Bohong. Kenyataanya Salma selalu tertarik setiap dekat dengan pria itu, apalagi kalau pria itu sudah menunjukkan senyum manis andalannya. Bahkan Salma mau bertaruh berkali-kali lipat hanya untuk melihat senyuman itu lagi.
"Mama ngga lupa kan sama kesepakatan kita berdua. Mama sama Papa ngga akan maksa-maksa Salma ikut perjodohan lagi kalau pertemuan Salma sama Ardan ngga berhasil."
Di seberang telepon Salma bisa mendengar helaan pasrah mama.
"Ya sudah Mama sama Papa ngga akan maksa-maksa kamu ikut perjodohan lagi, tapi Mama harap kamu bisa mempertimbangkan keputusan kamu untuk bersama Ardan."
Setelah itu telepon ditutup. Salma melempar asal ponselnya ke sembarang arah di atas kasurnya, kemudian kembali merebahkan diri di atas ranjang.
Pikirannya berkelana entah kemana. Dia butuh wine untuk menyingkirkan segala pikiran buruk yang mampir ke otaknya, tapi kenyataan bahwa besok masih hari kerja membuatnya seketika frustasi. Apa yang bisa dilakukannya sekarang?
***
Pada akhirnya Salma memilih jogging sebagai pilihan untuk melepaskan kepenatannya. Ya, jogging di malam hari. Orang-orang mungkin menganggapnya aneh, berlari dengan pakaian jogging di tengah malam. Salma mengabaikan tatapan itu dan terus berlari, persetan dengan orang-orang.

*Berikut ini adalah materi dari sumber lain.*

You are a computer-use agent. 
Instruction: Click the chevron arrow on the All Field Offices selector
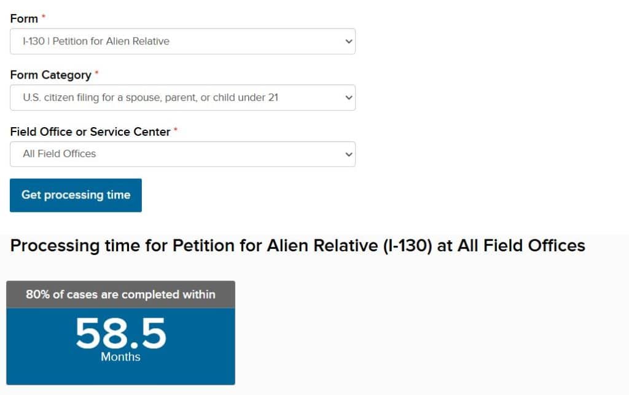tap(348, 154)

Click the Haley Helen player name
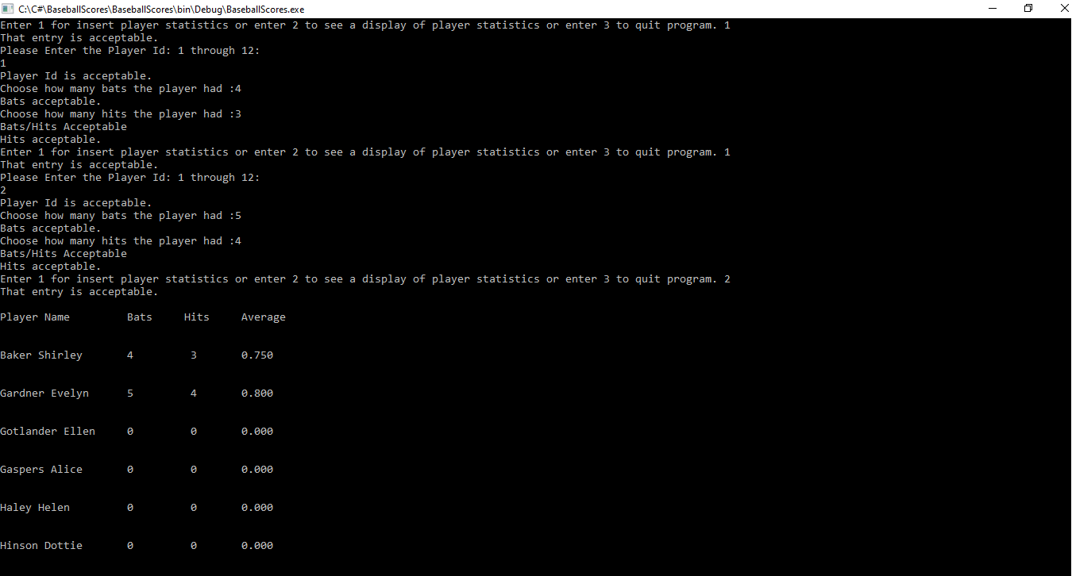click(x=35, y=508)
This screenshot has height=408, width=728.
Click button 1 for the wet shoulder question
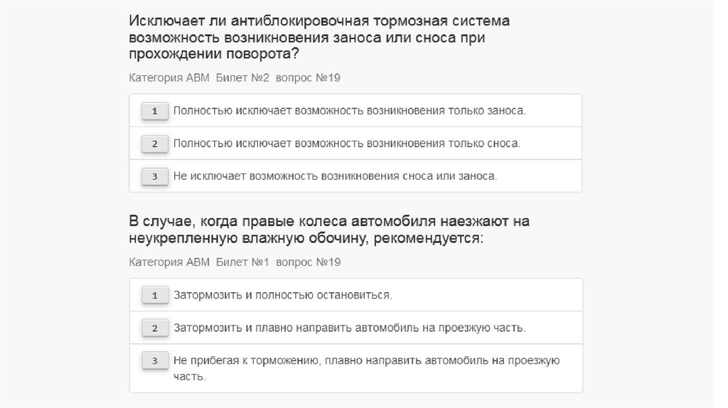[x=154, y=295]
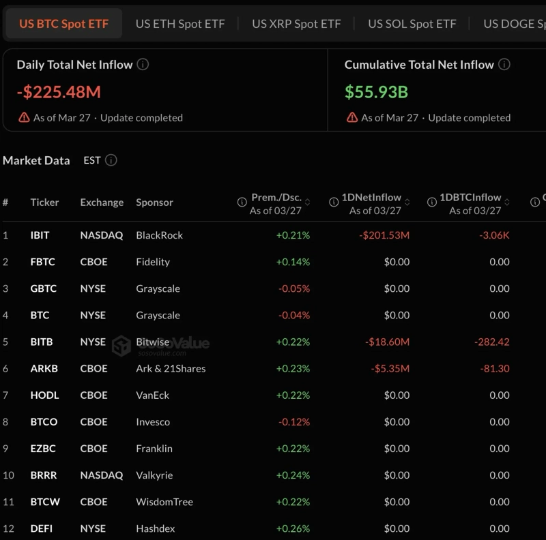Open the BITB ticker entry
Viewport: 546px width, 540px height.
click(x=42, y=342)
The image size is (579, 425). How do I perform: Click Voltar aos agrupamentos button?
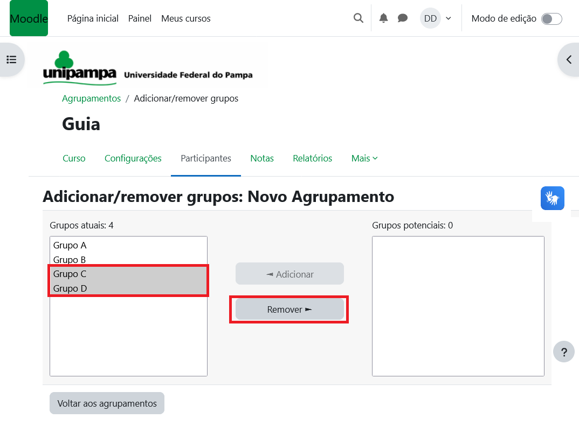(107, 403)
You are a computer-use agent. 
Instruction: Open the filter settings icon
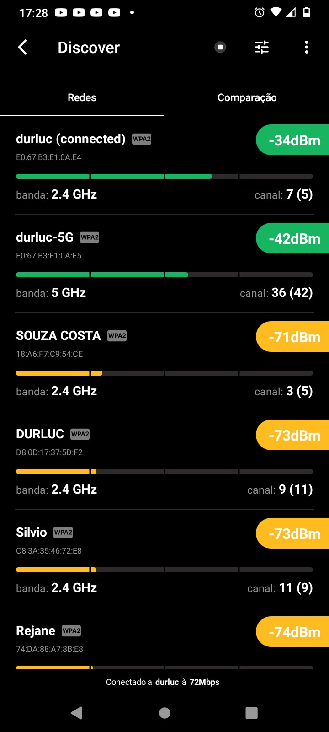coord(262,47)
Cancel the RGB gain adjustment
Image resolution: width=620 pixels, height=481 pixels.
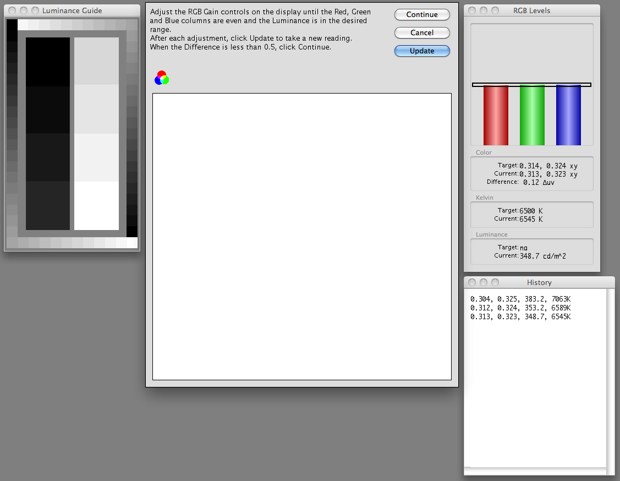[x=422, y=33]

Salma merasa napasnya terengah-engah setelah kurang lebih 1 km berlari. Dia berhenti di salah satu bangku taman di pinggir jalan, kemudian menegak air mineral yang dibawanya dari rumah. Dia menghabiskan setengah botol air mineral yang dibawanya kemudian metelakkan sisanya di bangku.
Entah dari mana asalnya tiba-tiba seseorang mengambil air mineral yang tadi diletakkannya, meminumnya hingga habis tak bersisa.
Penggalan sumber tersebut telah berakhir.